INVESTIGADORES
D'ATRI Lina Paola
congresos y reuniones científicas
Título:
Regulación negativa de la activación plaquetaria por inhibidores del NF-kappaB.
Autor/es:
MALAVER E; ROMANIUK MA; D'ATRI LP; POZNER RG; ETULAIN J; BENZADÓN R; SCHATTNER M
Lugar:
Mar del Plata, Buenos Aires
Reunión:
Congreso; LIII Reunión Anual de la Sociedad Argentina de Investigación Clínica (SAIC); 2008
Resumen:
Previamente demostramos que la inhibición específica de la
activación del factor de transcripción NF-kappaB con Bay 11-7082 (Bay) inhibe
la función plaquetaria sugiriendo un novedoso rol no genómico de este factor de
transcripción en la activación plaquetaria. En este trabajo profundizamos los
mecanismos involucrados en la acción de este inhibidor. La formación de
filopodios y lamelipodios asociados a la reorganización del citoesqueleto, son
unos de los primeros cambios morfológicos que sufre la plaqueta estimulada.

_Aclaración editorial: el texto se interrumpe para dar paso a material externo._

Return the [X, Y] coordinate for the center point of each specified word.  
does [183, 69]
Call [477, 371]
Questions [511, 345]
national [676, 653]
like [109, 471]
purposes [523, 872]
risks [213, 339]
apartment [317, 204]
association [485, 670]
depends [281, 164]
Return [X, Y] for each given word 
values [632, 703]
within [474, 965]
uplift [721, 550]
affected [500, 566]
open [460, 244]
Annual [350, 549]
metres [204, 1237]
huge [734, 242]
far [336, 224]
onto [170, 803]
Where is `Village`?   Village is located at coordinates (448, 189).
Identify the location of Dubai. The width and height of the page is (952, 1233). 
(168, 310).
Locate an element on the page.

Ambos fenómenos fueron significativamente disminuídos en presencia de Bay
(evidenciada por la polimerización de actina, microscopía de fluorescencia). La
estimulación de plaquetas con agonistas clásicos promovió la activación de
NF-kappaB (determinada por la unión de NF-kappaB a sus secuencias regulatorias
en el ADN por ELISA, n=3) y la misma fue revertida por el Bay. Tanto la
agregación inducida por ácido araquidónico (turbidimetría) como la liberación
de ATP intraplaquetario (luminiscencia) y la formación de TXB2 (ELISA) no
fueron modificadas por el tratamiento con Bay indicando que la vía de la ciclo
oxigenasa no está comprometida. Sin embargo, la generación de TXB2 mediada por
agonistas que actúan a través de la liberación endógena de ácido araquidónico
así como la actividad de PLA2 (ensayo colorimétrico) mostraron una inhibición
del 64±8% y 25±7% respectivamente (n=3, p<0,05). Los efectos mediados por
Bay parecerían estar específicamente relacionados a la activación del NF-kappaB
ya que otro inhibidor de este factor de transcripción estructuralmente no
relacionado con el Bay (Ro 106-9920), reprodujo todos los efectos
antiagregantes obtenidos con el Bay. Estos resultados sugieren que la
activación del NF-kappaB, probablemente a través de la interacción con la PLA2,
participa en la generación de respuestas efectoras de las plaquetas.